If Saul brought back all that good-looking, shiny, amazing stuff from his enemy because he wanted to keep it, like Achan, then I'd say that what we have here is a sin problem. If he was greedy about it, it's definitely a problem with his heart. If Saul thought to himself that God couldn't possibly want to destroy such good and beautiful things and that he must have misheard the instructions, then yes, we're in trouble.
But that wasn't where Saul's heart was. Saul's heart saw the good and beautiful things and wanted to give them deliberately to God. He wanted to make them sacrifices. He knew God's law so well that he knew what God desired. Saul looked at that livestock and immediately thought in his heart, "Man, this would make an aroma pleasing to the Lord!" And, well, if you can slaughter something at the altar, it certainly seems strange - by faith - to slaughter it in the field instead.

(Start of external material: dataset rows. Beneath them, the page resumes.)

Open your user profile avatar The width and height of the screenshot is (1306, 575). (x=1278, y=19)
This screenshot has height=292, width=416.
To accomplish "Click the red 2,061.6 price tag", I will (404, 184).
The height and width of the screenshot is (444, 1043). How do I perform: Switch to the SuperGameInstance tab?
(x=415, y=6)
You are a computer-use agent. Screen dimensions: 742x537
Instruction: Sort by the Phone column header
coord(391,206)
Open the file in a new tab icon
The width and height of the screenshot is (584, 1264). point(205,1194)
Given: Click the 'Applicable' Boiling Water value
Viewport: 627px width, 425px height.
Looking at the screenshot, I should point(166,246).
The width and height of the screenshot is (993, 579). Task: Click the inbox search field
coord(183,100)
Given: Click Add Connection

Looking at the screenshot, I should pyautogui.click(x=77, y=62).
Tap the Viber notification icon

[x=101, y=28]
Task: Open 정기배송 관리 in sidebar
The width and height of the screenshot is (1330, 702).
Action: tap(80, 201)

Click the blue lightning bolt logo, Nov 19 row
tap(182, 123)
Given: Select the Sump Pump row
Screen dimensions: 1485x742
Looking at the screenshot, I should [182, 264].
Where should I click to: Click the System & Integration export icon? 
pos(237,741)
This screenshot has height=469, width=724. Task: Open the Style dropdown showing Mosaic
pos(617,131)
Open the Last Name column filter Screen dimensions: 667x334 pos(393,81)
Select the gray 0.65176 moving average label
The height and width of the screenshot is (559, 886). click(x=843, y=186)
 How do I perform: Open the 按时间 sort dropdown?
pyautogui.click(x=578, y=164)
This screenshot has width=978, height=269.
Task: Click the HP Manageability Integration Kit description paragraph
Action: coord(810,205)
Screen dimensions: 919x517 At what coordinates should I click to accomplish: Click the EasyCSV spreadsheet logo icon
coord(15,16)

In fact, that's what God had told His people on the edge of the Promised Land. He told them He was going into the land with them and would make a place for His name and that from now on, everyone would have to come and make their sacrifices there. No longer could they just slaughter things at home or in the field; they had to bring them to God.
So what Saul is doing is actually an act of worship. Legitimately. It is the way that he understands the rules and regulations of God in general. It is the way his heart is wired to worship the Lord. He has in him this thing that understands what God desires, and the minute he raises his sword to make a slaughter in the field, something stops him. No. A slaughter like this should be done at the altar.
It's not because Saul so poorly understands God, then, that he commits this "sin," but precisely because he understands God so well. Because his sense of worship is so strong. Because his connection to the ritual of sacrifice is so strong.
Saul does what God hasn't asked him to do because he believes that it is the very kind of thing that God would ask him to do.
And now, what seems like a simple story of disobedience is, in fact, a very complicated story of faith. The same kind of faith that a lot of us have. The same kind of faith that we, thousands of years later, are still wrestling with.